Chaque individu doit être capable de réprimer ses passions pour l'intérêt de la famille, du clan et de la communauté toute entière. C’est à cette injonction que la famille et même le village veulent soumettre le couple. Si Adama finit par balbutier, l'irrévérencieuse Banel se mue en Lady Macbeth prête à tout pour construire leur monde à eux.
Un conte poétique porté par la majestueuse photographie D’Amine Berrada
Banel & Adama est loin d’être une simple fable d'amour contrariée. La sécheresse qui frappe le village et ses conséquences nous ramènent à des thématiques contemporaines comme le changement climatique et l’exode rural.
Le film se présente tel un conte à la fois lointain et contemporain. La seule certitude, on est dans un village peulh car aucune autre langue n’y est pratiquée. Le casting constitué d’acteurs non professionnels livre une performance impressionnante.
Mais assez vite, les lignes se brouillent entre le réel et l’esprit brumeux de l'héroïne. On est peu guidé par un scénario presque cryptique. La narration frôle l'expérimental avec beaucoup de métaphores qui échappent même au spectateur le plus investi.
Ce parti pris de la réalisatrice peut désarçonner tant on est habitué à comprendre voire aimer les protagonistes pour “entrer dans un film”. Mais étrangement, c’est ce choix qui nous marque d’un souvenir impérissable à la fin du film.
S’il est une chose qui marque de la première jusqu’à la dernière minute de Banel & Adama, c’est la beauté de sa photographie. Le directeur de photo Amine Berrada a su injecter dans chaque plan le réalisme magique tant voulu par la réalisatrice. Il s'y dégage quelque chose de mystique qui nous tient même quand le récit échappe à toute rationalité.

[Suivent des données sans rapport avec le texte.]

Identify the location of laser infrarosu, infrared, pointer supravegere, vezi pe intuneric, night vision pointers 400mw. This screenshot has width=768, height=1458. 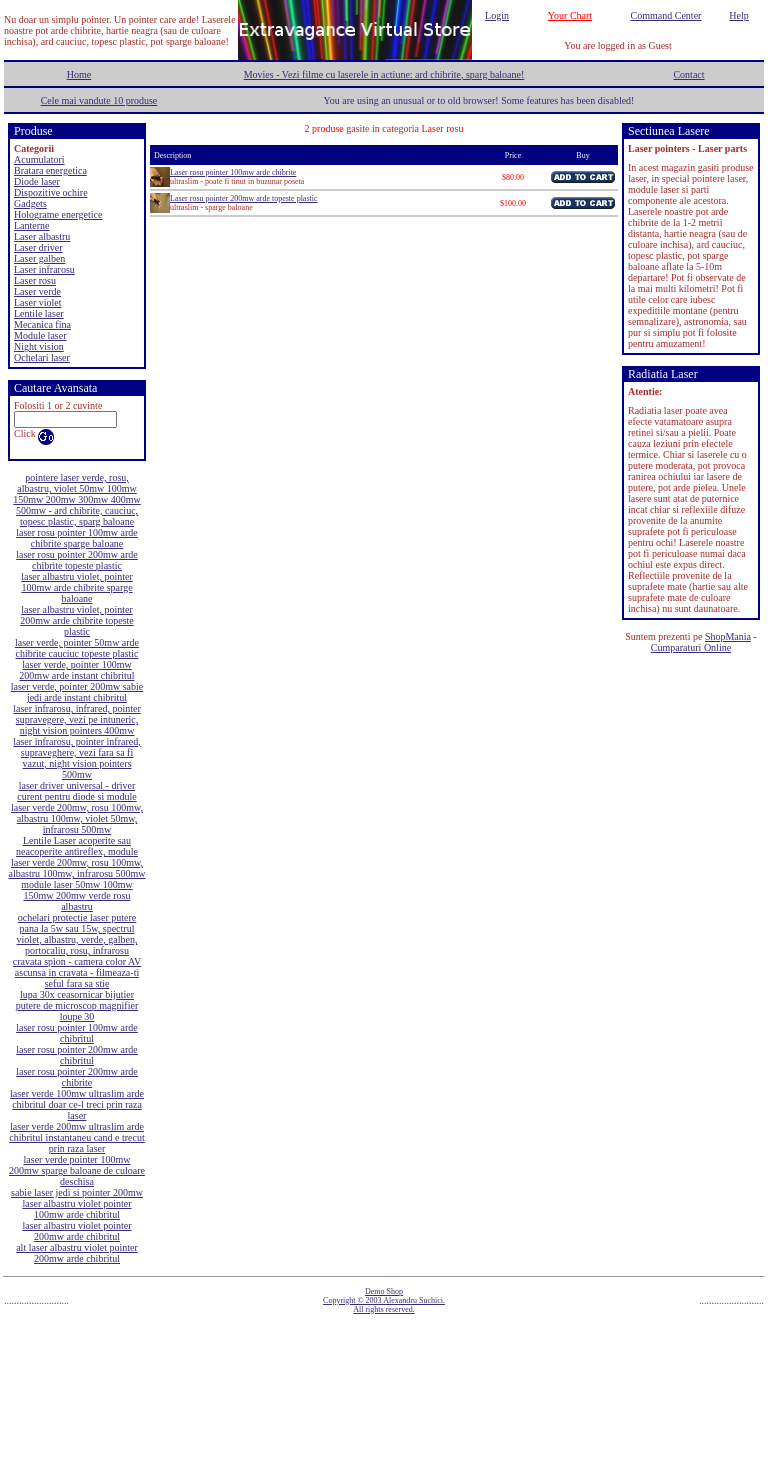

"Banel c’est votre sœur, votre cousine, votre pote et même votre tantine pas sympa. Encore moins cool. Mais croyez le, vous n’allez pas l’oublier de sitôt"
Banel, une anti-héroïne féministe à sa manière
Si la storyline du long-métrage paraît simple, il n’en est pas de même pour la caractérisation des personnages, en particulier celle de Banel.
La jeune femme s'inscrit dans la tendance actuelle qui fait la part belle aux anti-héroïnes. Toutefois, la réalisatrice refuse tout procédé visant à créer la moindre empathie pour Banel. Pas d’explication psychologisante, ni d'humour, ni même de physique avantageux. On peut comprendre une fleebag ou une Amy-Léa Sy (série Karma), mais avec Banel on galère. Elle rappelle les femmes revêches dépeintes par Marie N’diaye dans ses romans. Ni belle, ni extraordinaire, ni gentille, ni empathique, ni soumise. Elle craquèle les conventions d’une société corsetée qui lui refuse d’exister comme elle l’entend.
Banel c’est votre sœur, votre cousine, votre pote et même votre tantine pas sympa. Encore moins cool. Mais croyez le, vous n’allez pas l’oublier de sitôt
Banel & Adama est sorti le 30 Août 2023 dans les salles françaises.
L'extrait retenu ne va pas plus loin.